Я боюсь дверей… Это глупо, дико, но это так; двери — это подвижные стены, за которыми каждый час, каждую минуту, может быть, стоит ваша судьба, в виде письма, телеграммы, убийцы или друзей, которые лестью и ложью пришли отравить ваше сердце. Я запираю две двери своей комнаты только на ночь, и то у порога каждой лежит один из моих верных псов и ворчаньем, лаем предупреждает меня раньше, чем кто-либо подойдёт к ним. Днём в моей квартире все двери отперты, и даже в подъезде у меня дверь стеклянная; когда звонят, я выхожу в прихожую, и меня успокаивает, что я вижу, кто пришёл. Конечно, мне могут сказать, что так можно бояться всего: конверта, потому что не знаешь, что заключает он в себе, да и каждого человека, потому что, ведь, нельзя прочесть его мысли, нельзя материальными представлениями вызвать из его мозга и сердца искренние слова и чувства. Да, конечно, это всё правда, но я ничего этого не боюсь, а боюсь закрытых дверей. Я их боюсь с тех пор… О, как это страшно! Я не могу без ужаса вспомнить этот случай моей жизни, т. е. случаев было два, но они так тесно связаны, что представляют для меня один сплошной ужас, леденящий кровь при малейшем воспоминании.


Несколько лет тому назад я ехала заграницу по тяжёлому семейному делу. Я должна была передать больному, жившему в Брюсселе, большую сумму денег и прощение. То и другое ждал он годы, то и другое должно было вернуть его в Россию, дать возможность вздохнуть спокойно и поверить, что на земле ещё есть правосудие, а в сердцах людей — милость.

Тяжёлый пакет, в котором заключалась целая человеческая жизнь, лежал у меня на груди, и сердце билось как-то особенно сильно и возбуждено. С вокзала я поехала прямо на улицу Petit Rouget[1] за Брюловской террасой; небольшой чемодан был со мною; я спешила, торопя извозчика, и мечтала: как войду, как он увидит меня, догадается, вспыхнет… О, Боже! Какое счастье — быть вестницей счастья! Подъехав к дому, я оставила чемодан на извозчике и быстро взбежала на лестницу. Я так хорошо знала расположение комнат, его привычку дремать после обеда в столовой, в большом кресле, около камина. Сколько раз он говорил мне: «Гляжу в огонь, и мне чудится: тройка несётся, звенит колокольчиками, а в ней вы, везёте мне добрую весточку». Я всегда смеялась: «Как же это, в тройке, прямо из Петербурга и в Брюссель?» — «Да уж так, так и вижу тройку, даже колокольцы слышу». Он так тосковал по родине, что у него всегда все его мечты принимали особенный характерный колорит: тройка, снег, ямщик, ёлка да берёзка на Троицу. Вспоминая эти разговоры, я остановилась у дверей его квартиры на третьем этаже, позвонила раза два, но никто не спешил отворить. Тронув ручку, я, к удивлению, убедилась, что она отперта. Это обрадовало меня ещё более: сюрприз должен был удастся вполне. Налево, по коридору, вторая дверь — это и была столовая. Я остановилась и старалась справиться с бьющимся сердцем: «Вот сейчас, сейчас я отворю дверь, он повернёт голову… и, Боже! Как обрадуется!» Я открыла дверь…
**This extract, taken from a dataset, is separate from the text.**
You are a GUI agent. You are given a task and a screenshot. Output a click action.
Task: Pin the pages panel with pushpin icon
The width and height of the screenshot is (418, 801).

В столовой не было никого, горели только три толстые восковые свечи, а посредине стоял гроб, и в нём тот, кто не нуждался больше ни в деньгах, ни в прощении, ни в моём участии. Я подошла, глядела на его высокий лоб, правильный нос, заострённый смертью, густые брови, а из-под них, из глубоких тёмных впадин глядели на меня его полуоткрытые глаза, и мне казалось, взор его говорил: «Поздно… Теперь я там, где всё, сказанное на ухо, повторяется громко, где перед Всевышним Судией все помыслы открыты как книга… Я оправдан! А до людского, позднего суда мне также нет дела, как и до твоей жалости!» Вошедшая в комнату сестра милосердия рассказала мне, что он умер вчера, и что до самой последней минуты он всё бредил тройкой, колокольчиком и письмом… А я, так искренне, так сердечно жалевшая его, я стояла за дверью, нас разделяла одна ничтожная раздвижная стена, и я ничего не знала, ничего не предчувствовала!..

Второй случай, окончательно давший развиться моей боязни дверей, был позже.

Я жила в Париже, совершенно одна. Я приехала посмотреть театры, перевести несколько пьес, вообще поработать спокойно на свободе. Boulevard des Capucines[2], меблированные комнаты madame Cheznoir[3] были всегда заняты русскими, так что теперь я едва добилась одной комнаты на третьем этаже. Глубокая, с альковом, комната имела две двери: одна — выходная, другая вела в комнату рядом. За нею я слышала часто шаги, монотонные, размеренные, скучные как дождь, тоскливые как одиночество. Четыре аршина, — поворот, — четыре назад, — вот величина комнаты, и часами живший в ней мерил, мерил её, точно мысль его кружилась в одном и том же направлении и не находила себе выхода. Я знала моего соседа: это был русский музыкант; говорили, что он чуть не пешком перешёл границу и потом, останавливаясь во всех городах, играл по трактирам и кабачкам; сколачивая гроши, он подвигался дальше. В Париже он добился того, что его выслушали в консерватории и, кажется, приняли.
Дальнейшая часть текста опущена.